Tuesday, June 27, 2006

I Have Born Serious Animus Against Rush For AT LEAST 20 Years

So it is NOT without a feeling of nearly delerious schadenfreude that i want to comment on the Blimpots on-going difficulties with the officers of the Court over his chemical dependencies.

Having gone through somewhat the same circumstance as Slimebot (not the drug part, but the crime part, and the arrest part, and the plea part); and all the obfuscatory. delusionary, self-exculpatory rhetoric to the contrary notwighstanding: I fucking PROMISE you that Rush was both "arrested" (detained by officers of the law) for, and convicted (adjudicated 'guilty') of breaking such laws as were violated by his behavior.

In a word: The fat fascist fucktard was BUSTED!

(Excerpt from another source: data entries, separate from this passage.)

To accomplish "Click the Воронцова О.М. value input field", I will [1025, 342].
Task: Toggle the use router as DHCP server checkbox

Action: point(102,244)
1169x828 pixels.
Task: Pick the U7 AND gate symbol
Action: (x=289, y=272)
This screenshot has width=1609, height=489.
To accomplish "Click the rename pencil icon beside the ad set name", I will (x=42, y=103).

Pace, the laws he violated are intrusive and coersive, and the morality of the 'drug war' is dubious at best.

Still, Rush experienced pretty much the same formal treatments and structures that the lowest 'skel' collects at the booking desk. Fingerprinting, mug-shot, the whole drill (though he likely was NOT face-slammed into a convenient wall for demanding an attorney).

In the fullness of time, Rush was arraigned, before the Bench.

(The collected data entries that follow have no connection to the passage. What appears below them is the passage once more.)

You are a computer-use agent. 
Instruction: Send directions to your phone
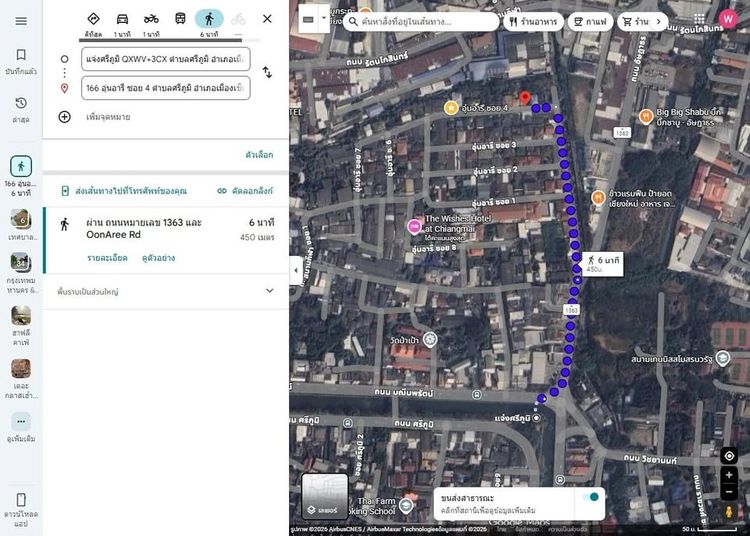coord(124,191)
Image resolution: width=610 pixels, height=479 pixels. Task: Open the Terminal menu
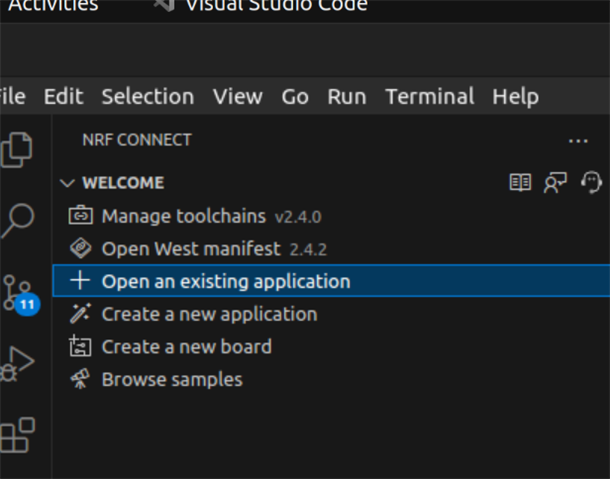pos(429,96)
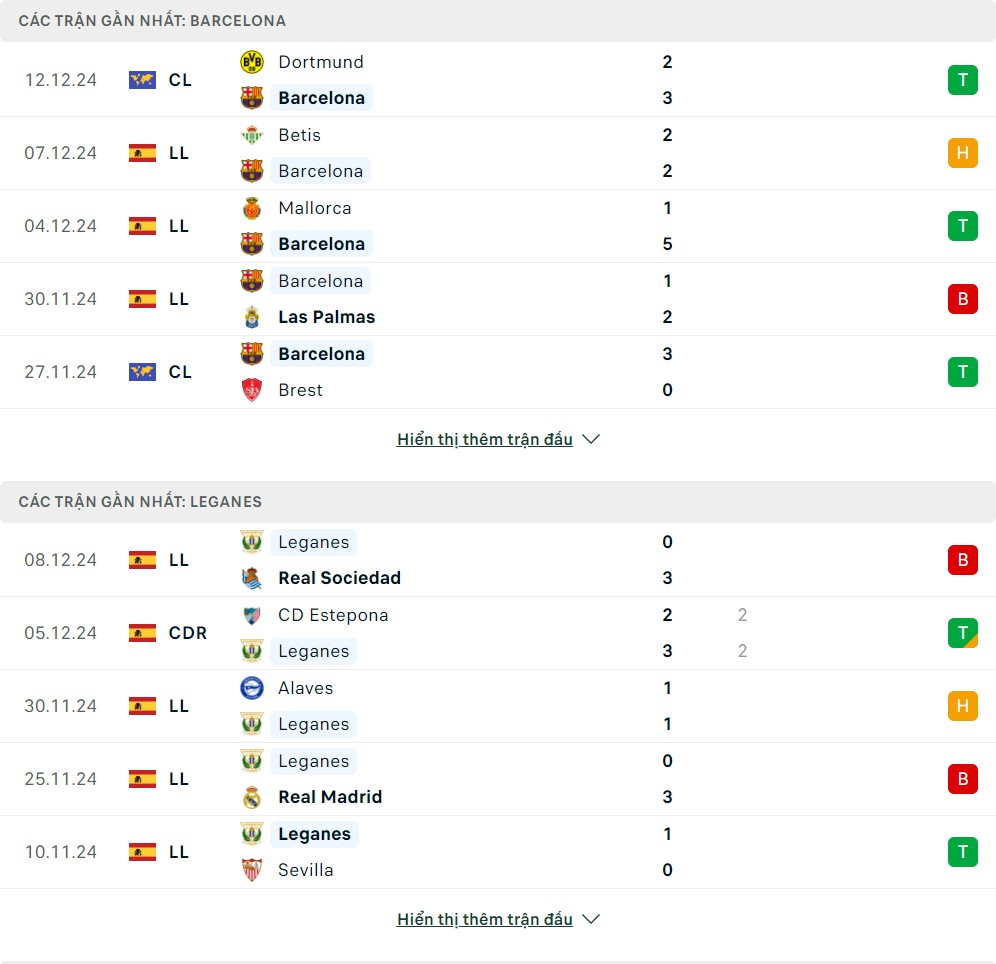This screenshot has height=964, width=996.
Task: Click the Alaves club crest
Action: (x=251, y=688)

And he pled "nolo contendere" to at least one of the charges against him. That was an admission of guilt, a confession of culpability. He was convicted of SOMETHING, of that I am utterly certain. Had it not been so, he would not have been rendered under the scrutiny of the Court for 18 months.

Attendant upon his plea of nolo contendere, he incurred a sentence commensurate--in the view of the Court--with the severity of the violation.

As part of the sentence imposed by the Court in view of his conviction (his plea of nolo contendere nevertheless resulted in his uncontested conviction), he was placed on probation. Court-mandated probation imposed terms on his behavior, and assigned him to the supervision of the Court for a definite period of time.

If he does not violate--or, as of now, has not violated-- the terms of his probation, at the end of it, his plea, and his sentence are erased from his record.

But not the arrest record.

And if he has violated his probation agreement (little blue pills in his luggage at Miami Int'l), all bets are off, and Rush will--at least fuukin should--learn the truth about no one being above the law, and feel the lash for his privileged scoffing at the restrictions under which the rest of us labor.

Confession: I really want to see his conspicuous ass in jail.

3 comments:

Vicki said...

Quite frankly, my friend, I'd like to see him go to jail for a bit...

Get that fatuous fucktard off of the radio for good.

Anonymous said...

what vicki said. probation violations somethings work worst than the original crime. i too know how that works. no fun and just suckful.
great post brother.
mestizo

Anne Johnson said...

Is it priceless, too, what he was caught with? If you pour too much passion into your work, you don't have any left for the trophy wife.

I literally cannot listen to his radio show for 10 minutes. Especially when I'm driving.

Prosecute to the full extent of the law.